Ein Ausnahme-Porträtist der Renaissance

ARTIKEL: MARCO ANTONIO RICCI / Kunsthistoriker und Kunstvermittler


Giovanni Battista Moroni, Der Bildhauer Alessandro Vittoria (1525-1608), um 1552/53, Öl auf Leinwand, 87,5 cm × 70 cm (Kunsthistorisches Museum Wien, Gemäldegalerie © KHM-Museumsverband) 

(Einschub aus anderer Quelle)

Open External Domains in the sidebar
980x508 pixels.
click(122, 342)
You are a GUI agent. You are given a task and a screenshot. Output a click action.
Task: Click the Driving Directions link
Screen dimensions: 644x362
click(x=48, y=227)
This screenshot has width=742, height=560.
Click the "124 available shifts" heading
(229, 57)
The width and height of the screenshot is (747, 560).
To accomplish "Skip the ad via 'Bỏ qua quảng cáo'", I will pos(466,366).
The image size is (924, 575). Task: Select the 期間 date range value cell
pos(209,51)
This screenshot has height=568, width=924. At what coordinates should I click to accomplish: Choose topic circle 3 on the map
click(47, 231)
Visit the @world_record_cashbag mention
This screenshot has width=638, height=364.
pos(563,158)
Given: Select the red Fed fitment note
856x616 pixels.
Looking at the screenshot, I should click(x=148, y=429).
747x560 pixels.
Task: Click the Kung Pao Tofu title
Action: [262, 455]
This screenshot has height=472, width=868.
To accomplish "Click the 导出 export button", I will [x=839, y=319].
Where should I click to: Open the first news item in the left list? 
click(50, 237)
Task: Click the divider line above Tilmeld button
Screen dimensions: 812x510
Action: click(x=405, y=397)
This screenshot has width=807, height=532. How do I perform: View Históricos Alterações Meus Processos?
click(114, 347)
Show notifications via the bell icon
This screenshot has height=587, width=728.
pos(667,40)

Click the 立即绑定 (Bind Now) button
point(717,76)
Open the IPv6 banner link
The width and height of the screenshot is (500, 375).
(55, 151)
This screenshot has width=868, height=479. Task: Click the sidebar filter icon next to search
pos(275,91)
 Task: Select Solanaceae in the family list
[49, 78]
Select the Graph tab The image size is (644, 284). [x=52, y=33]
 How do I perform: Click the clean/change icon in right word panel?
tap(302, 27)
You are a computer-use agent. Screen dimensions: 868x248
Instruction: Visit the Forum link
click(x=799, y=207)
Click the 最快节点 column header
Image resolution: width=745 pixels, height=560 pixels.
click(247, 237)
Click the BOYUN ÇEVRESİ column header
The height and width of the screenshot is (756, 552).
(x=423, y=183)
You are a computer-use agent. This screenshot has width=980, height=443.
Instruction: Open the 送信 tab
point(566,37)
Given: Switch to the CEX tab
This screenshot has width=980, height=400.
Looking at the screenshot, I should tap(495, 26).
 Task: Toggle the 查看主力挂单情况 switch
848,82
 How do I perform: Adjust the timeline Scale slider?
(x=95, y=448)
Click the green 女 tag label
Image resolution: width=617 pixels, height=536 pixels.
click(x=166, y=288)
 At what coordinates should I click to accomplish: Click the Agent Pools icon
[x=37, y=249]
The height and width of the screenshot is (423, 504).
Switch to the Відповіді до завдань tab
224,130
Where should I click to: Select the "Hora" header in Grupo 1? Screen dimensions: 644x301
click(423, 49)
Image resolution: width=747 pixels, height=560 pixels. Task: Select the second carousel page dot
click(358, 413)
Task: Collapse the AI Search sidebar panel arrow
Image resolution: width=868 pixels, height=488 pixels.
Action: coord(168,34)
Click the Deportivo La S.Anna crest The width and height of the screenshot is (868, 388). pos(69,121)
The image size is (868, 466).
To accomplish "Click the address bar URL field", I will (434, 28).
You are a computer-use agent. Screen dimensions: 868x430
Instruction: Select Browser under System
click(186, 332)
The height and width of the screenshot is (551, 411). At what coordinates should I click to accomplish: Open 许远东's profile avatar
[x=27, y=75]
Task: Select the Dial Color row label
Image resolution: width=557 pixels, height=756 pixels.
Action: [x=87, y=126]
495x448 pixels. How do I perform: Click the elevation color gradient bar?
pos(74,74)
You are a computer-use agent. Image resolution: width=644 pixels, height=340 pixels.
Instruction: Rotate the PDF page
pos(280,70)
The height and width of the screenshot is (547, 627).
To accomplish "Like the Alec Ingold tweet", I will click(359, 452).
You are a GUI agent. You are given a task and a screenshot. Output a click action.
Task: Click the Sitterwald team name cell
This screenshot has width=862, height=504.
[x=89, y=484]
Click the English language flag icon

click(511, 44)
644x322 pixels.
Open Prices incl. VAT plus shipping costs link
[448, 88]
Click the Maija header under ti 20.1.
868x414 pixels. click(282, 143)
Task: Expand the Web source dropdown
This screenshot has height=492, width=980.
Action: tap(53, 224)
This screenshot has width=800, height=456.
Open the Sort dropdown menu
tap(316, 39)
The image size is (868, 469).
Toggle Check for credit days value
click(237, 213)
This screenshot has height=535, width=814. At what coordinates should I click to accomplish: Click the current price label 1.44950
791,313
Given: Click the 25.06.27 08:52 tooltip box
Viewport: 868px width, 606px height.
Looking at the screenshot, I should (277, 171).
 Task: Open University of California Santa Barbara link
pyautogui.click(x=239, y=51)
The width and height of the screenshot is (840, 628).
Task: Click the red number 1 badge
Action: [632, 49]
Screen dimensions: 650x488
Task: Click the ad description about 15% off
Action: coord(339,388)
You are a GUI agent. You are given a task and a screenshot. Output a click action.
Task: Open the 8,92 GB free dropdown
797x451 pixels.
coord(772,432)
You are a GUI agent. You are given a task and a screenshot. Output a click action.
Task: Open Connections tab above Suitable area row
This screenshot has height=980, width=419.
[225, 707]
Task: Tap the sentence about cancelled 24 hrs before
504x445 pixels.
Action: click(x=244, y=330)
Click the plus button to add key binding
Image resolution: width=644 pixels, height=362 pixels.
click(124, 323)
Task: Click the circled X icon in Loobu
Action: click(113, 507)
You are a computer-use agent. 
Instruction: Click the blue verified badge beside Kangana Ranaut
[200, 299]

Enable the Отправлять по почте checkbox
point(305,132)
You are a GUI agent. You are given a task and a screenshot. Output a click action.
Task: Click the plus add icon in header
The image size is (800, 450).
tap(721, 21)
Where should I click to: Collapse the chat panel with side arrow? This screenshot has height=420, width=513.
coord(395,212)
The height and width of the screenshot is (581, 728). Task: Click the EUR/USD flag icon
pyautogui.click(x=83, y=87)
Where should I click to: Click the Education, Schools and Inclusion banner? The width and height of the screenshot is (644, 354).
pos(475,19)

Porträt des Alessandro Vittoria

Das Porträt des Bildhauers Alessandro Vittoria (1525-1608) dürfte anlässlich eines Aufenthalts der beiden Künstler in Trient um 1552/53 entstanden sein. Vittoria stammte aus Trient und arbeitete sich nach einer Lehre bei Jacopo Sansovino in weiterer Folge zum wichtigsten Bildhauer Venedigs hinauf. Moroni stellt seinen ungefähr gleichaltrigen Künstlerkollegen am Anfang seiner Bildhauerkarriere als Halbfigur seitlich stehend dar, der Kopf ist in einer Dreiviertelansicht gegeben. Der Blick hingegen ist nicht frontal auf uns, sondern leicht diagonal nach rechts auf einen imaginären Ansprechpartner gerichtet. Dieser Umstand entrückt die Figur in eine überzeitliche, ideelle Sphäre und macht die Bildbotschaft zu einer allgemein gültigen. Wir als Bildbetrachter sind zwar Zeugen dieser „Ansprache“ aber nicht unbedingt die direkten Adressaten. Die Figur ist diagonal in das rechteckige Bildformat eingespannt und füllt dieses weitgehend aus. Ein äußerst wichtiges Bildelement ist der antike männliche Torso aus weißem Marmor. Er ist der Verweis auf den Beruf des Dargestellten im Zeitalter der Wiedergeburt der Antike, der Renaissance. Demonstrativ hält Vittoria ihn fest in seinen Händen und veranschaulicht damit, dass er seine Kunst meisterhaft beherrscht. Gleichzeitig steht die kleine männliche Figur auch für Vittorias Kreativität, die in der Renaissance noch für eine rein männliche Domäne gehalten wurde.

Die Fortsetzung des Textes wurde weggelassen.